12:47:47.115 [pulsar-io-23-8] INFO  org.apache.pulsar.broker.service.ServerCnx - Closed connection from /10.0.4.50:41828

Notice the time 2021-06-03T10:46:56Z that is the expiration time of the second token. First refresh worked OK as broker did not fail past first 5 minutes. Error occurs on broker at 12:47:47.109 reporting an expired token at 2021-06-03T10:46:56Z. However that token had already been refreshed one minute before at 2021-06-03 12:45:59.301 (local time is CEST or GMT+2):

2021-06-03 12:45:59.301  INFO 12076 --- [clientInboundChannel-35] k.o.d.a.s.RefreshableCredentialsSupplier : Credentials refreshed: {old: {clientId: etx, tokenHash: 5b90493918766fa0b23fcc63aa93455b, exp: **2021-06-03T10:46:56Z**, life: PT56.699S}, new: {clientId: etx, tokenHash: 92730944006c9c39aa8ff5026c7c4090, exp: 2021-06-03T10:50:59Z, life: PT4M59.699S}}

After that moment following producers were created at following moments (using third token) 2021-06-03 12:46:11.809, 2021-06-03 12:46:43.532, 2021-06-03 12:47:15.302. However at 2021-06-03 12:47:38.882 client reported connection failed (using second token) for error occurring on broker at 12:47:47.109.

DATASET SECTION —

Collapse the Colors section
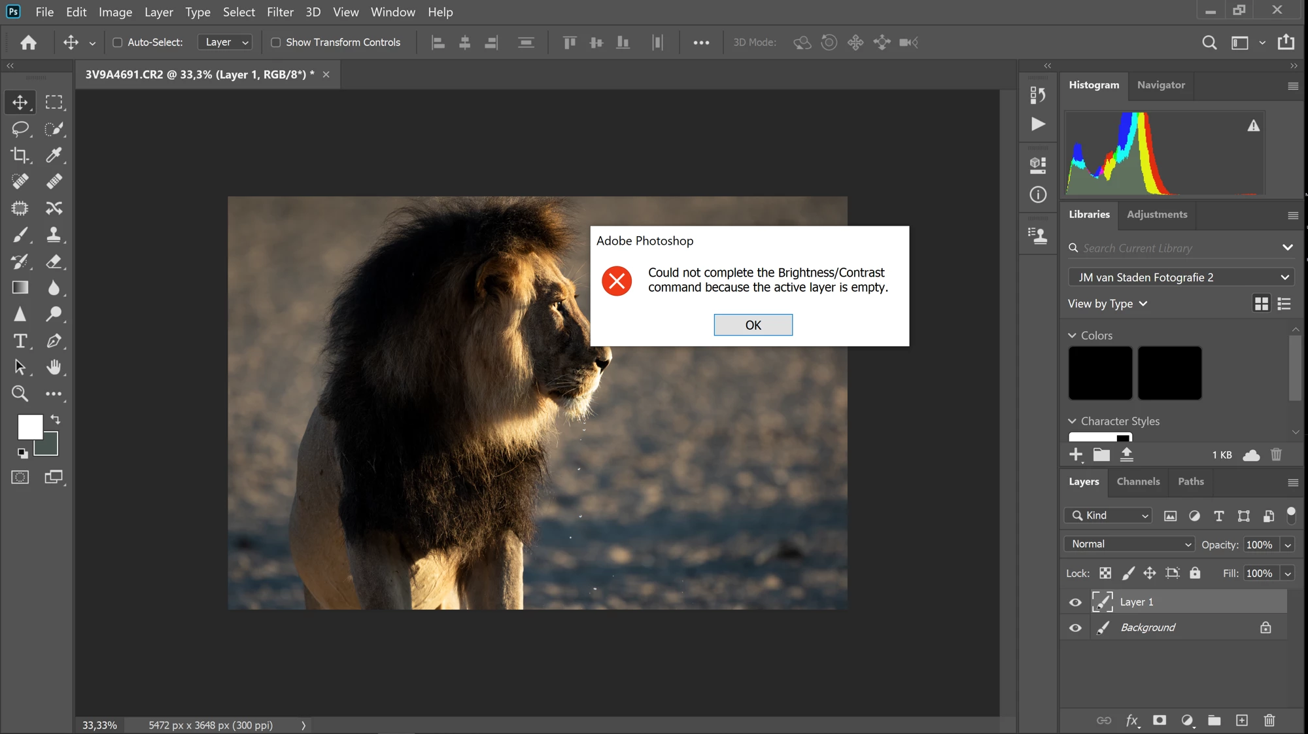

WHAT TO WORK ON —
Summarize the token-expiration log excerpt above in two sentences.

THE SOLUTION —
At 12:47:47.109, the broker reported an expired token whose expiration time, 2021-06-03T10:46:56Z, belonged to the second token, although that token had already been refreshed at 2021-06-03 12:45:59.301 local time (CEST). Producers were then created with the third token at 12:46:11.809, 12:46:43.532 and 12:47:15.302, yet at 12:47:38.882 the client reported a failed connection that used the second token.